▸ **STORED DATA**:
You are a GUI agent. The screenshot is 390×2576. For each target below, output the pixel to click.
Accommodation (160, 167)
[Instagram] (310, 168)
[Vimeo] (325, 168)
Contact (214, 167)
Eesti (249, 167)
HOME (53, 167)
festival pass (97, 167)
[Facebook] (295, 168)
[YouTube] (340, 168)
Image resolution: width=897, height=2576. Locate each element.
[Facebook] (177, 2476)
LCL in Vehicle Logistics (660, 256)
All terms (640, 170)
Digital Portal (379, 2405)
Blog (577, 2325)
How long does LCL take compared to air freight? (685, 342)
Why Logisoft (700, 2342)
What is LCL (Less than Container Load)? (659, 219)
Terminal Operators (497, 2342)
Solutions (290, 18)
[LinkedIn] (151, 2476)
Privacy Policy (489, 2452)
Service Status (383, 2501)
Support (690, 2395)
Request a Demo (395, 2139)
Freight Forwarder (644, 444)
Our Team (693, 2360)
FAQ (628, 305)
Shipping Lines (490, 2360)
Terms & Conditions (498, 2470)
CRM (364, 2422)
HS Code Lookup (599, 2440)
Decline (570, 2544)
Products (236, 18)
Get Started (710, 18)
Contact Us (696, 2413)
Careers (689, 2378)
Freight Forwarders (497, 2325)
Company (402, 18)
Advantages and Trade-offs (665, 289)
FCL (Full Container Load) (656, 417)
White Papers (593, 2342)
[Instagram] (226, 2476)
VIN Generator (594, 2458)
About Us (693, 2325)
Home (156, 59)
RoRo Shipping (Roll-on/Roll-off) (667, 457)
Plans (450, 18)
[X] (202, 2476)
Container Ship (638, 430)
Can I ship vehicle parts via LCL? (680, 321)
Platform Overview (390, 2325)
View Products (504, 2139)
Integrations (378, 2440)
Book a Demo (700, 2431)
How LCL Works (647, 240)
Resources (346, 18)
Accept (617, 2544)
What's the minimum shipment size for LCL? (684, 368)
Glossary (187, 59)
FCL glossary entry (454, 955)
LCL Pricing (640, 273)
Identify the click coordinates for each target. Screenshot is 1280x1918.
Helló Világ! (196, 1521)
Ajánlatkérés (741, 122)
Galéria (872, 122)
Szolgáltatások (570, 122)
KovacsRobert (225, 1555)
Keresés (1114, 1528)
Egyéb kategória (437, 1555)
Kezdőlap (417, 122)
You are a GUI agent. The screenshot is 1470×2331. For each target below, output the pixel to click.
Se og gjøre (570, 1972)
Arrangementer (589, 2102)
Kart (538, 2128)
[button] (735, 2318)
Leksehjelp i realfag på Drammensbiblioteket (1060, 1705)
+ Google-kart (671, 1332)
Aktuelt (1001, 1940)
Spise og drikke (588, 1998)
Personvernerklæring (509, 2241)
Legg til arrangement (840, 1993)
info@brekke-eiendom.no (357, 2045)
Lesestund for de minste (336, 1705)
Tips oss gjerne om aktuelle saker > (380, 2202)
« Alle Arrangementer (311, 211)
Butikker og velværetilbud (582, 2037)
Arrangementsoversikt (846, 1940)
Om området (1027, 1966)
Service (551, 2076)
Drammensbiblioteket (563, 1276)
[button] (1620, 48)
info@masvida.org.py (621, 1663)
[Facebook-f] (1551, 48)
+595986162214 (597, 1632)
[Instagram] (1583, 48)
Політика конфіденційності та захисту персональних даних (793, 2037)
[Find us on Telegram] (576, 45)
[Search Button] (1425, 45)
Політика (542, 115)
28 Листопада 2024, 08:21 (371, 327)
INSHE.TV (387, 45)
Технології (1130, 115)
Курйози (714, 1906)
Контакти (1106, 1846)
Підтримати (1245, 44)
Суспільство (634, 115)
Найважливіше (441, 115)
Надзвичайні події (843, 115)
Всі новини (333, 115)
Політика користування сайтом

▸ **WHAT YOU ARE ASKED TO DO**: What lines in the listing above contain the word "pixel"? Show each one.

▸ **SOLUTION**:
You are a GUI agent. The screenshot is 390×2576. For each target below, output the pixel to click.
You are a GUI agent. The screenshot is 1470×2331. For each target below, output the pixel to click.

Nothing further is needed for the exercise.